(Element and text location data)
>>>

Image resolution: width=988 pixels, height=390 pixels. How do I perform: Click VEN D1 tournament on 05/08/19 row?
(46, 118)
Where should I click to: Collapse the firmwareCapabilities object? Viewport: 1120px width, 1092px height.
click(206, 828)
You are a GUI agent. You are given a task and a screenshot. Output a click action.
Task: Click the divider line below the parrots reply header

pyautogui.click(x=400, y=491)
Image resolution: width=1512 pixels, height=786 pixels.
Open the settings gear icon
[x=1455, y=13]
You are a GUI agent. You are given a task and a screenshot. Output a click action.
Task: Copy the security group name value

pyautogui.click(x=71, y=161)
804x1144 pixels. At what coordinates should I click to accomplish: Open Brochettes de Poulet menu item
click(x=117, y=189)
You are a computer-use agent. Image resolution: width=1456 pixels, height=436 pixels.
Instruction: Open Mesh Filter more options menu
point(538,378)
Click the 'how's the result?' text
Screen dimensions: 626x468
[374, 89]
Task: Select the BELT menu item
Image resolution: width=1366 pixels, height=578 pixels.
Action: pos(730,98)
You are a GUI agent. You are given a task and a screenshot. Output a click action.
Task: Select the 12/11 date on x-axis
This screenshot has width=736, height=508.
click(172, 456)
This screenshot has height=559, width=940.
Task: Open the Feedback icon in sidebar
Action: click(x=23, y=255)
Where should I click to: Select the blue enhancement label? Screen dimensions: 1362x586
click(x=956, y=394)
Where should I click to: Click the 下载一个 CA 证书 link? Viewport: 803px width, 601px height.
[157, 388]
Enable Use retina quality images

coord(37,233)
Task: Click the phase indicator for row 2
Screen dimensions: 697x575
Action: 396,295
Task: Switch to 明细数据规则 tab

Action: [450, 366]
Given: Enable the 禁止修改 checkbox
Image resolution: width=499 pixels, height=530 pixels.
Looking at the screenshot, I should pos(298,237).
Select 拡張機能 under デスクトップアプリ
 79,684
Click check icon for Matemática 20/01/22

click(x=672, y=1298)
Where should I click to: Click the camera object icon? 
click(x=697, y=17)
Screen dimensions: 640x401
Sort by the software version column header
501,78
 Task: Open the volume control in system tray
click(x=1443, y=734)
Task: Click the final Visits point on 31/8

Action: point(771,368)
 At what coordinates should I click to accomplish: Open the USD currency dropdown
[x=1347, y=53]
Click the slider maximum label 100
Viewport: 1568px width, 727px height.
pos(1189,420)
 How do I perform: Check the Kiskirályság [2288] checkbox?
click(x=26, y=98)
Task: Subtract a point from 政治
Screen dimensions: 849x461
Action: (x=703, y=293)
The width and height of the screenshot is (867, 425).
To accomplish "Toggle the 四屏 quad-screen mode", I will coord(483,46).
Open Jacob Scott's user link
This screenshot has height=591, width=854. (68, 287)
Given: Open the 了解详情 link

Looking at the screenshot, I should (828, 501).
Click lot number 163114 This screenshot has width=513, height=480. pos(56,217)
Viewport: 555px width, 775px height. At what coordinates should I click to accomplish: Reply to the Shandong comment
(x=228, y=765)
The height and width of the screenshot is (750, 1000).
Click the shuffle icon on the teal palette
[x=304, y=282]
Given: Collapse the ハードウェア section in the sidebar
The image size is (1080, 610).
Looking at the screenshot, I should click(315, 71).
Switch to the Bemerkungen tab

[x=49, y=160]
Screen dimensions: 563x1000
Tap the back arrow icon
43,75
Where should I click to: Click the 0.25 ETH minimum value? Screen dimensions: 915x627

<<<

### EXERCISE DIRECTIONS:
Which lines of the rows above contain the word "checkbox"? Copy each of them.

### OUTPUT FOR THIS TASK:
Given: Enable the 禁止修改 checkbox
 How do I perform: Check the Kiskirályság [2288] checkbox?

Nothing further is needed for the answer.